▶ WORK TO BE COMPLETED
With nothing added and nothing dropped, write out all of the entries below.

▶ INPUT MATERIAL
--
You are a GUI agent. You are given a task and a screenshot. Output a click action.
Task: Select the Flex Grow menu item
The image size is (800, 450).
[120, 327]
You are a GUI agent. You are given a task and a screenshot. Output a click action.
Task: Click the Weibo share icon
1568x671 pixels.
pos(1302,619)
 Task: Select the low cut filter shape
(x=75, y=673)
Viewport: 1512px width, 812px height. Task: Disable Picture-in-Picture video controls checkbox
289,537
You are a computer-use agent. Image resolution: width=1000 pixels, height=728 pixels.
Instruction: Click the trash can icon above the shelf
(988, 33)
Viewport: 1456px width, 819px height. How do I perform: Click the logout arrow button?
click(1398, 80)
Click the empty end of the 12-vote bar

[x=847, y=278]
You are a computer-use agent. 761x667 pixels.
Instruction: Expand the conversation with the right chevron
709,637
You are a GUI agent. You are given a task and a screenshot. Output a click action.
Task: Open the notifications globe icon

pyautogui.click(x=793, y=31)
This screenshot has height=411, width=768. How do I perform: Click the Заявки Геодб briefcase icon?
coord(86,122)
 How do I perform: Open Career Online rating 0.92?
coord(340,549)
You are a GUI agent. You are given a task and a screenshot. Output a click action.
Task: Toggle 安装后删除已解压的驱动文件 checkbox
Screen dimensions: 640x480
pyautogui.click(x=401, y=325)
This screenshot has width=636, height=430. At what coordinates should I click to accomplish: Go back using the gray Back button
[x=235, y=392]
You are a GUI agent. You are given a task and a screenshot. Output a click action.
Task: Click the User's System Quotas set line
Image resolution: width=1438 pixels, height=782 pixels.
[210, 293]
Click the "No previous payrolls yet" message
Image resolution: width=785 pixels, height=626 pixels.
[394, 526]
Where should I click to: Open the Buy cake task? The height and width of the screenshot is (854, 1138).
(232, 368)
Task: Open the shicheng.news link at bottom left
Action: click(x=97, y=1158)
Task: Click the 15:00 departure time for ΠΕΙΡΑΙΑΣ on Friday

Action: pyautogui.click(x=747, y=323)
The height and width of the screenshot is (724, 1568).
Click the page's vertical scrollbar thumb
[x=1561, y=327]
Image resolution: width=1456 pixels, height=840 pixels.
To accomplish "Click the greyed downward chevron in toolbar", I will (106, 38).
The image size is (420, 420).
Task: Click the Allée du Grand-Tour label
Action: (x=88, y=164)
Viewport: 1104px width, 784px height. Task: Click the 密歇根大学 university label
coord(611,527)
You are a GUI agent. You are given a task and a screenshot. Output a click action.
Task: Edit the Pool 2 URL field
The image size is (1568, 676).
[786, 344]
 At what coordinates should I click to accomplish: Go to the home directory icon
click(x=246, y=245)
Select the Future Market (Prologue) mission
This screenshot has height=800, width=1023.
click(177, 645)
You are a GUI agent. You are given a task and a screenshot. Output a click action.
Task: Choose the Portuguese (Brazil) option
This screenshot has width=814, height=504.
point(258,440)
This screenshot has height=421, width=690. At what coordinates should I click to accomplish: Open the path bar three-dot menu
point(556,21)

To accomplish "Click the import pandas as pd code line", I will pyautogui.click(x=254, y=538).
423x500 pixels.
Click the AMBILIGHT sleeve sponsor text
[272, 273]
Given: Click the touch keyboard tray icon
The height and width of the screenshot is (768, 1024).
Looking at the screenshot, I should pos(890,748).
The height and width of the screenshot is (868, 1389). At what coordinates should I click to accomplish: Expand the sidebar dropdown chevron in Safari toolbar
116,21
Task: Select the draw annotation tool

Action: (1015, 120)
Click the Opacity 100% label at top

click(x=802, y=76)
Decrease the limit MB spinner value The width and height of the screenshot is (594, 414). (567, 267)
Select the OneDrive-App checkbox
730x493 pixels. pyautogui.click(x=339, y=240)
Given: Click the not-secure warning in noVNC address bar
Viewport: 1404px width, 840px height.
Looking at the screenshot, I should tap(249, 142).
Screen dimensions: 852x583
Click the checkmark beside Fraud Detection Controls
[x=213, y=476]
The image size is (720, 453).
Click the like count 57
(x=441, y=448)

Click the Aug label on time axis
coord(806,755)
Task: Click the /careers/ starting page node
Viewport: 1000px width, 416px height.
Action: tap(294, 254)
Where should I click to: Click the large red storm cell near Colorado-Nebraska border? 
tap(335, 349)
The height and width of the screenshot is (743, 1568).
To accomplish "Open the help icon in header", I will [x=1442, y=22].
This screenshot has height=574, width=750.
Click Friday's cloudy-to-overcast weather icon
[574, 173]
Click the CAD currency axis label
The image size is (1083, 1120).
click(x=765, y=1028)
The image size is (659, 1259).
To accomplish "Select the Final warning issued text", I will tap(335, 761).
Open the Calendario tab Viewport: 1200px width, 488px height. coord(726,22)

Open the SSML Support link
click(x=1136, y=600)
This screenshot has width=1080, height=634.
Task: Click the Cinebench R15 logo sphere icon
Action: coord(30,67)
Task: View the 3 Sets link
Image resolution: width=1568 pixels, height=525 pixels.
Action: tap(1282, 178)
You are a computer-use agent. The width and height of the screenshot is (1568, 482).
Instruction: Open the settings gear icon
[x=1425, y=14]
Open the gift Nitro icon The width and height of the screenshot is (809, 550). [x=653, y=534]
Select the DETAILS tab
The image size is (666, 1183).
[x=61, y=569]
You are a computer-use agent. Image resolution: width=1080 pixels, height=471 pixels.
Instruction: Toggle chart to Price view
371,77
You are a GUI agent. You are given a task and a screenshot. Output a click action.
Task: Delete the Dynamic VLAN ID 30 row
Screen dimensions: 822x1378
--
▶ WRITTEN RESPONSE
You are a GUI agent. You are given a task and a screenshot. Output a click action.
Task: Select the Flex Grow menu item
The image size is (800, 450).
[120, 327]
You are a GUI agent. You are given a task and a screenshot. Output a click action.
Task: Click the Weibo share icon
1568x671 pixels.
pos(1302,619)
 Task: Select the low cut filter shape
(x=75, y=673)
Viewport: 1512px width, 812px height. Task: Disable Picture-in-Picture video controls checkbox
289,537
You are a computer-use agent. Image resolution: width=1000 pixels, height=728 pixels.
Instruction: Click the trash can icon above the shelf
(988, 33)
Viewport: 1456px width, 819px height. How do I perform: Click the logout arrow button?
click(1398, 80)
Click the empty end of the 12-vote bar

[x=847, y=278]
You are a computer-use agent. 761x667 pixels.
Instruction: Expand the conversation with the right chevron
709,637
You are a GUI agent. You are given a task and a screenshot. Output a click action.
Task: Open the notifications globe icon

pyautogui.click(x=793, y=31)
This screenshot has height=411, width=768. How do I perform: Click the Заявки Геодб briefcase icon?
coord(86,122)
 How do I perform: Open Career Online rating 0.92?
coord(340,549)
You are a GUI agent. You are given a task and a screenshot. Output a click action.
Task: Toggle 安装后删除已解压的驱动文件 checkbox
Screen dimensions: 640x480
pyautogui.click(x=401, y=325)
This screenshot has width=636, height=430. At what coordinates should I click to accomplish: Go back using the gray Back button
[x=235, y=392]
You are a GUI agent. You are given a task and a screenshot. Output a click action.
Task: Click the User's System Quotas set line
Image resolution: width=1438 pixels, height=782 pixels.
[210, 293]
Click the "No previous payrolls yet" message
Image resolution: width=785 pixels, height=626 pixels.
[394, 526]
Where should I click to: Open the Buy cake task? The height and width of the screenshot is (854, 1138).
(232, 368)
Task: Open the shicheng.news link at bottom left
Action: click(x=97, y=1158)
Task: Click the 15:00 departure time for ΠΕΙΡΑΙΑΣ on Friday

Action: pyautogui.click(x=747, y=323)
The height and width of the screenshot is (724, 1568).
Click the page's vertical scrollbar thumb
[x=1561, y=327]
Image resolution: width=1456 pixels, height=840 pixels.
To accomplish "Click the greyed downward chevron in toolbar", I will (106, 38).
The image size is (420, 420).
Task: Click the Allée du Grand-Tour label
Action: (x=88, y=164)
Viewport: 1104px width, 784px height. Task: Click the 密歇根大学 university label
coord(611,527)
You are a GUI agent. You are given a task and a screenshot. Output a click action.
Task: Edit the Pool 2 URL field
The image size is (1568, 676).
[786, 344]
 At what coordinates should I click to accomplish: Go to the home directory icon
click(x=246, y=245)
Select the Future Market (Prologue) mission
This screenshot has height=800, width=1023.
click(177, 645)
You are a GUI agent. You are given a task and a screenshot. Output a click action.
Task: Choose the Portuguese (Brazil) option
This screenshot has width=814, height=504.
point(258,440)
This screenshot has height=421, width=690. At what coordinates should I click to accomplish: Open the path bar three-dot menu
point(556,21)

To accomplish "Click the import pandas as pd code line", I will pyautogui.click(x=254, y=538).
423x500 pixels.
Click the AMBILIGHT sleeve sponsor text
[272, 273]
Given: Click the touch keyboard tray icon
The height and width of the screenshot is (768, 1024).
Looking at the screenshot, I should pos(890,748).
The height and width of the screenshot is (868, 1389). At what coordinates should I click to accomplish: Expand the sidebar dropdown chevron in Safari toolbar
116,21
Task: Select the draw annotation tool

Action: (1015, 120)
Click the Opacity 100% label at top

click(x=802, y=76)
Decrease the limit MB spinner value The width and height of the screenshot is (594, 414). (567, 267)
Select the OneDrive-App checkbox
730x493 pixels. pyautogui.click(x=339, y=240)
Given: Click the not-secure warning in noVNC address bar
Viewport: 1404px width, 840px height.
Looking at the screenshot, I should tap(249, 142).
Screen dimensions: 852x583
Click the checkmark beside Fraud Detection Controls
[x=213, y=476]
The image size is (720, 453).
Click the like count 57
(x=441, y=448)

Click the Aug label on time axis
coord(806,755)
Task: Click the /careers/ starting page node
Viewport: 1000px width, 416px height.
Action: tap(294, 254)
Where should I click to: Click the large red storm cell near Colorado-Nebraska border? 
tap(335, 349)
The height and width of the screenshot is (743, 1568).
To accomplish "Open the help icon in header", I will [x=1442, y=22].
This screenshot has height=574, width=750.
Click Friday's cloudy-to-overcast weather icon
[574, 173]
Click the CAD currency axis label
The image size is (1083, 1120).
click(x=765, y=1028)
The image size is (659, 1259).
To accomplish "Select the Final warning issued text", I will tap(335, 761).
Open the Calendario tab Viewport: 1200px width, 488px height. coord(726,22)

Open the SSML Support link
click(x=1136, y=600)
This screenshot has width=1080, height=634.
Task: Click the Cinebench R15 logo sphere icon
Action: coord(30,67)
Task: View the 3 Sets link
Image resolution: width=1568 pixels, height=525 pixels.
Action: tap(1282, 178)
You are a computer-use agent. The width and height of the screenshot is (1568, 482).
Instruction: Open the settings gear icon
[x=1425, y=14]
Open the gift Nitro icon The width and height of the screenshot is (809, 550). [x=653, y=534]
Select the DETAILS tab
The image size is (666, 1183).
[x=61, y=569]
You are a computer-use agent. Image resolution: width=1080 pixels, height=471 pixels.
Instruction: Toggle chart to Price view
371,77
You are a GUI agent. You are given a task and a screenshot. Output a click action.
Task: Delete the Dynamic VLAN ID 30 row
Screen dimensions: 822x1378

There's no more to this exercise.